**DIRECTIVE**
Edit the rows below by replacing each occurrence of "computer-use agent" with "desktop agent", and leave everything else unchanged.

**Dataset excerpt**
⟨
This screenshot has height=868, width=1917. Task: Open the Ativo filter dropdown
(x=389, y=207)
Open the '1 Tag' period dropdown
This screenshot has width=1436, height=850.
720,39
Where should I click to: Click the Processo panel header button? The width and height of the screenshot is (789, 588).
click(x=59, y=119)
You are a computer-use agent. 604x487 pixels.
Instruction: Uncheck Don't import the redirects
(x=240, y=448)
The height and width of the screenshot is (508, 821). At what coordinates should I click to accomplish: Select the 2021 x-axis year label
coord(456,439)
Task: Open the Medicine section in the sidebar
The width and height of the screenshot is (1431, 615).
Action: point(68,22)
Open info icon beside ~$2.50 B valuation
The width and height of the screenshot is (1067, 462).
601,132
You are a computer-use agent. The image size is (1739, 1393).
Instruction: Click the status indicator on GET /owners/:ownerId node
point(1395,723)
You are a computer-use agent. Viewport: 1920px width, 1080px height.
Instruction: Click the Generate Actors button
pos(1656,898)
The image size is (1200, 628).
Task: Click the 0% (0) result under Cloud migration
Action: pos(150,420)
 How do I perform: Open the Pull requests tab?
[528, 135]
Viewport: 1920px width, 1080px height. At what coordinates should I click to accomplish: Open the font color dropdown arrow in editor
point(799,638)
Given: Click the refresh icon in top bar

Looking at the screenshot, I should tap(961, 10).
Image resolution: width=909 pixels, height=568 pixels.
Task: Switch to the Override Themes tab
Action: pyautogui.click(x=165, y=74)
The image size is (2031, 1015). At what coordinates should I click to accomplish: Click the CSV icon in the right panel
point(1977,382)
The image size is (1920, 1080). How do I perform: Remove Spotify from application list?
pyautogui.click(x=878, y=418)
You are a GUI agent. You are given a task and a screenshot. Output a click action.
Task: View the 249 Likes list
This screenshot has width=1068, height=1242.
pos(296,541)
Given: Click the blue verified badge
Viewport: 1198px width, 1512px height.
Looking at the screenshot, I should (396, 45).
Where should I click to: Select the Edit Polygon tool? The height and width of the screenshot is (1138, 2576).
⟩
**TASK OUTPUT**
This screenshot has height=868, width=1917. Task: Open the Ativo filter dropdown
(x=389, y=207)
Open the '1 Tag' period dropdown
This screenshot has width=1436, height=850.
720,39
Where should I click to: Click the Processo panel header button? The width and height of the screenshot is (789, 588).
click(x=59, y=119)
You are a desktop agent. 604x487 pixels.
Instruction: Uncheck Don't import the redirects
(x=240, y=448)
The height and width of the screenshot is (508, 821). At what coordinates should I click to accomplish: Select the 2021 x-axis year label
coord(456,439)
Task: Open the Medicine section in the sidebar
The width and height of the screenshot is (1431, 615).
Action: point(68,22)
Open info icon beside ~$2.50 B valuation
The width and height of the screenshot is (1067, 462).
601,132
You are a desktop agent. The image size is (1739, 1393).
Instruction: Click the status indicator on GET /owners/:ownerId node
point(1395,723)
You are a desktop agent. Viewport: 1920px width, 1080px height.
Instruction: Click the Generate Actors button
pos(1656,898)
The image size is (1200, 628).
Task: Click the 0% (0) result under Cloud migration
Action: pos(150,420)
 How do I perform: Open the Pull requests tab?
[528, 135]
Viewport: 1920px width, 1080px height. At what coordinates should I click to accomplish: Open the font color dropdown arrow in editor
point(799,638)
Given: Click the refresh icon in top bar

Looking at the screenshot, I should tap(961, 10).
Image resolution: width=909 pixels, height=568 pixels.
Task: Switch to the Override Themes tab
Action: pyautogui.click(x=165, y=74)
The image size is (2031, 1015). At what coordinates should I click to accomplish: Click the CSV icon in the right panel
point(1977,382)
The image size is (1920, 1080). How do I perform: Remove Spotify from application list?
pyautogui.click(x=878, y=418)
You are a GUI agent. You are given a task and a screenshot. Output a click action.
Task: View the 249 Likes list
This screenshot has width=1068, height=1242.
pos(296,541)
Given: Click the blue verified badge
Viewport: 1198px width, 1512px height.
Looking at the screenshot, I should (396, 45).
Where should I click to: Select the Edit Polygon tool? The height and width of the screenshot is (1138, 2576).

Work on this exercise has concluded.